[Données pour repérer des cibles visibles]

=======

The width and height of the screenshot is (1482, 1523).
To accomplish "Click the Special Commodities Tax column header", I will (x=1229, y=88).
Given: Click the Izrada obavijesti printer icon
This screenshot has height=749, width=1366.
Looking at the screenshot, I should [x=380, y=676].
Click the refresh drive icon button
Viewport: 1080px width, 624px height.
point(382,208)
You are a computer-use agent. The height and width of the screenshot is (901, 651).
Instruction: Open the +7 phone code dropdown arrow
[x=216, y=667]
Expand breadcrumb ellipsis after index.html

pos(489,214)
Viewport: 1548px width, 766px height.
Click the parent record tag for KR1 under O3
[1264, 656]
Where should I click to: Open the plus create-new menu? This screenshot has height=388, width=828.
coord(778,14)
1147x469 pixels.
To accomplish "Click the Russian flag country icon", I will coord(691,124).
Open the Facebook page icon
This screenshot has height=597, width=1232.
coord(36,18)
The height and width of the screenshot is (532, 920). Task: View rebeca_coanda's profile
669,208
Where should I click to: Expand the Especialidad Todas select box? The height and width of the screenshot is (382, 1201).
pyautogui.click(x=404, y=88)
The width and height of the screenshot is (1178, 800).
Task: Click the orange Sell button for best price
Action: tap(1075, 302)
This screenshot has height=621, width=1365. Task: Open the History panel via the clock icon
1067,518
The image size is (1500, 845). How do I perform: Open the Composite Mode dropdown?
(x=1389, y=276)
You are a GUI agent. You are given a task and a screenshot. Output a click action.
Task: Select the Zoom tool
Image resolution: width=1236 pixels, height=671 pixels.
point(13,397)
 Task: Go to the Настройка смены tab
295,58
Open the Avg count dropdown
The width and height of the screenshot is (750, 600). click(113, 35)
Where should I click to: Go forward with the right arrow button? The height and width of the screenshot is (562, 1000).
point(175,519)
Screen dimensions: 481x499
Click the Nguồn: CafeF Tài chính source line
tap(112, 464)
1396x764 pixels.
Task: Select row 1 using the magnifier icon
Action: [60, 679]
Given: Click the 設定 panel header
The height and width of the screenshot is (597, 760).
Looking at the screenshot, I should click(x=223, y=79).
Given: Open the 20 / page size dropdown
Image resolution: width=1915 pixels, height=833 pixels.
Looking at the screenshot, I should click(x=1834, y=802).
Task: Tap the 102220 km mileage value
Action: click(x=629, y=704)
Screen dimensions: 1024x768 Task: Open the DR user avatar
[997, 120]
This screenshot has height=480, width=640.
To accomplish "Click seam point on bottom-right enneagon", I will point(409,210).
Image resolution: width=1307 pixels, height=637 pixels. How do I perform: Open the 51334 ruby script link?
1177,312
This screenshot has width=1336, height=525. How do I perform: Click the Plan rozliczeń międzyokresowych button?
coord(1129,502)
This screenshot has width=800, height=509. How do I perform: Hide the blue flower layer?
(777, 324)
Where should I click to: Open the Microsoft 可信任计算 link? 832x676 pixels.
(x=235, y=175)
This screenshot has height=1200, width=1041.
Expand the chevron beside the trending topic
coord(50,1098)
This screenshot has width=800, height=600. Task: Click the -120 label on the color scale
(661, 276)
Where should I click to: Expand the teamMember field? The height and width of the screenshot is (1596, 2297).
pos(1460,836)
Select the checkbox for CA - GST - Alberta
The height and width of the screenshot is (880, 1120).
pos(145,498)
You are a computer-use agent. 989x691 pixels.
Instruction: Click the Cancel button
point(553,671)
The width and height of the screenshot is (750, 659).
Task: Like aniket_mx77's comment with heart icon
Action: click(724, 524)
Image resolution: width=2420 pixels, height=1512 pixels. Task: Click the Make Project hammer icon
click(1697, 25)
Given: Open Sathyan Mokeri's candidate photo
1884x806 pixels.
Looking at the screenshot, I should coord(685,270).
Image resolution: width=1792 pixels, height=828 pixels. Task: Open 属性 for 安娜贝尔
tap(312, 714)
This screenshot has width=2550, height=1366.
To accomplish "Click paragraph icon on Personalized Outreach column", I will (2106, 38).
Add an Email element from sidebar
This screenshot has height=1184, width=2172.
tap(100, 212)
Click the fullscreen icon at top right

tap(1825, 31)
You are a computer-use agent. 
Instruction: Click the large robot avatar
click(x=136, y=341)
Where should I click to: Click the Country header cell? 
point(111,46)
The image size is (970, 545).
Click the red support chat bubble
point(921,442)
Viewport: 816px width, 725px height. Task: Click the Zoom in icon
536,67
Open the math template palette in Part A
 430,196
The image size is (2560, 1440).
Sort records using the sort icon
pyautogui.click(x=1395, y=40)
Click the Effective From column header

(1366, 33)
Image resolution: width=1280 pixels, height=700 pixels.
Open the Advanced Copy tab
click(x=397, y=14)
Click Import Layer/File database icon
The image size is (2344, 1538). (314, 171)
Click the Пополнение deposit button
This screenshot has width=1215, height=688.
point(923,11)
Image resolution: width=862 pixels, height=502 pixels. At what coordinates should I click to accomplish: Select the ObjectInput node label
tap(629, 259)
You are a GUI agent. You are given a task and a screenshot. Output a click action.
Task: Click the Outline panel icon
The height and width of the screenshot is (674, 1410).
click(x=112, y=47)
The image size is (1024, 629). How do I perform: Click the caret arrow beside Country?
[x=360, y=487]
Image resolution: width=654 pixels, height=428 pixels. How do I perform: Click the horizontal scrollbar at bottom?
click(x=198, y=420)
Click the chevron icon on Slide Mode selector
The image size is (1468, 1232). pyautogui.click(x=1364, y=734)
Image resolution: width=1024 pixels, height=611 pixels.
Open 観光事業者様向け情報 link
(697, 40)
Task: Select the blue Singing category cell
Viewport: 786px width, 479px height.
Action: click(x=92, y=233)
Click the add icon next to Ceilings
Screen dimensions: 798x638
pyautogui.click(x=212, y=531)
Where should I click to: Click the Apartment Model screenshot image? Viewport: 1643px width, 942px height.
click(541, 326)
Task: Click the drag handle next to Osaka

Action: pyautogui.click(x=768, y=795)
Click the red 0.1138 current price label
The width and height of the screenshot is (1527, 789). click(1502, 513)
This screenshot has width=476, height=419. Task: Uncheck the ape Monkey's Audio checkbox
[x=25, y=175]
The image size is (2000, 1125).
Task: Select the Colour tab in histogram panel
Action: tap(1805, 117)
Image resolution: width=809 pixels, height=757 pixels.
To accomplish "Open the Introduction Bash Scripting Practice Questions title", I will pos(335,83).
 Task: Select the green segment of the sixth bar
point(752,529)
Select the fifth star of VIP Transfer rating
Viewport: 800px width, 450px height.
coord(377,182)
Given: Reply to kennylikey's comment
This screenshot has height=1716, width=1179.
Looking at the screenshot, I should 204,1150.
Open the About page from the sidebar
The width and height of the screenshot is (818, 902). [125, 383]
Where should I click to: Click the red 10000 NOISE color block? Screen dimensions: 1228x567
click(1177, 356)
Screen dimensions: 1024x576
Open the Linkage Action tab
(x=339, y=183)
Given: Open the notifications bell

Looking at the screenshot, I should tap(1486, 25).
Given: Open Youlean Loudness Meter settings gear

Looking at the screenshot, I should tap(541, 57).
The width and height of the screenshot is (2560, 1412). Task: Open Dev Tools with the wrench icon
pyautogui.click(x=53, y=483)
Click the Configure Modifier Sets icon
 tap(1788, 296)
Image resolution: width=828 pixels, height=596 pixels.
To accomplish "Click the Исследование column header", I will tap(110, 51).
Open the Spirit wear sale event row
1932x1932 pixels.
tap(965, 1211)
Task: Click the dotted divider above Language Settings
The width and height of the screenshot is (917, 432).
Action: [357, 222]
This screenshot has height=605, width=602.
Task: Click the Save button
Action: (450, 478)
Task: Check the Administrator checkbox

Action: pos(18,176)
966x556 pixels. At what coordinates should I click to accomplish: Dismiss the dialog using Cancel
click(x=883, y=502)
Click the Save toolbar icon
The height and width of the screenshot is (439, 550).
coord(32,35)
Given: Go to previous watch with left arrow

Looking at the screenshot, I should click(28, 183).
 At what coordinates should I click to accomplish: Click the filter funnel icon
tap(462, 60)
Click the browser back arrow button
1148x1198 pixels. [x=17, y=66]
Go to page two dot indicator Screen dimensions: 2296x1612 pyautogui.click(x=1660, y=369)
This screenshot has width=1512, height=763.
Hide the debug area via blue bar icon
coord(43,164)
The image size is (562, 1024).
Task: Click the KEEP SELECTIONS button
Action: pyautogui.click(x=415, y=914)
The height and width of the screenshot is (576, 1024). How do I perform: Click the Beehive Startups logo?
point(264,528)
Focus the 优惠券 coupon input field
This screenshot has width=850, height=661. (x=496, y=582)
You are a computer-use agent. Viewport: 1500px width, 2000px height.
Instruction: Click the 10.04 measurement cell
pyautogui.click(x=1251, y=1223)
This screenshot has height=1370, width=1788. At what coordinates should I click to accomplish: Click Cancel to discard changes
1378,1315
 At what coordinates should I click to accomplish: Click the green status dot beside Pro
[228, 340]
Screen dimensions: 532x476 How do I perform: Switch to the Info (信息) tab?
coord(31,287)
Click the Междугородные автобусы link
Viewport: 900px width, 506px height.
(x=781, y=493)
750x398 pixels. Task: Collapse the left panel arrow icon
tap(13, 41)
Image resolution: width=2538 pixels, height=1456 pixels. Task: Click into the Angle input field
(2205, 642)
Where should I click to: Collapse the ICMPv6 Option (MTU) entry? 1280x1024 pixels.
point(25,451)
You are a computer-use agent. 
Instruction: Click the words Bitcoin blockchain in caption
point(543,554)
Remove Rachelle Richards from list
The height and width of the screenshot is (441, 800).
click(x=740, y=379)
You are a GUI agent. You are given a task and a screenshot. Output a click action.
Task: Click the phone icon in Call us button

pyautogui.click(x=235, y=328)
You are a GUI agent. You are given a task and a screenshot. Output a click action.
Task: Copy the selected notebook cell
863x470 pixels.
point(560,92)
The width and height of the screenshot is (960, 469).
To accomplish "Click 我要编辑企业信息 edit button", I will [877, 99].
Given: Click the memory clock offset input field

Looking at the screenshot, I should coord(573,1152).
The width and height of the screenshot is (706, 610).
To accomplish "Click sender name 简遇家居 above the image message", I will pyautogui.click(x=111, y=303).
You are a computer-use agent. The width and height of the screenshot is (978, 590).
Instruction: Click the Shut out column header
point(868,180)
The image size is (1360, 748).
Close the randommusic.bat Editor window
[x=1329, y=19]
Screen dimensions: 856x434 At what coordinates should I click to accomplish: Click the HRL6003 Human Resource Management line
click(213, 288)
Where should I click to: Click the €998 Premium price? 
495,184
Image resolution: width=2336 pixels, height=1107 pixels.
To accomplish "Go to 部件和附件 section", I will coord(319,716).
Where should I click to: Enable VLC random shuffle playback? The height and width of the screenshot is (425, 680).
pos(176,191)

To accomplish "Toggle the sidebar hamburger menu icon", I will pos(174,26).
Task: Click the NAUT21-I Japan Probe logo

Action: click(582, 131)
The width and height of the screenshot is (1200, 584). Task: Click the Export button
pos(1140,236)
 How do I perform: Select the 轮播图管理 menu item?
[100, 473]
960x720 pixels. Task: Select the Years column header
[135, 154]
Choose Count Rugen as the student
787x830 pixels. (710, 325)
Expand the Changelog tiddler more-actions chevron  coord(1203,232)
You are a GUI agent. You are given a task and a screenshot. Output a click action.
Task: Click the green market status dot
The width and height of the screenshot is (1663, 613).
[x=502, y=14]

=======

### Consigne
Modifiez les lignes de la liste, de celle qui contient « Click the refresh drive icon button » jusqu'à celle qui contient « [x=216, y=667] » : remplacez « refresh » par « reload » et laissez tout le reste intact.

### Corrigé
Click the reload drive icon button
Viewport: 1080px width, 624px height.
point(382,208)
You are a computer-use agent. The height and width of the screenshot is (901, 651).
Instruction: Open the +7 phone code dropdown arrow
[x=216, y=667]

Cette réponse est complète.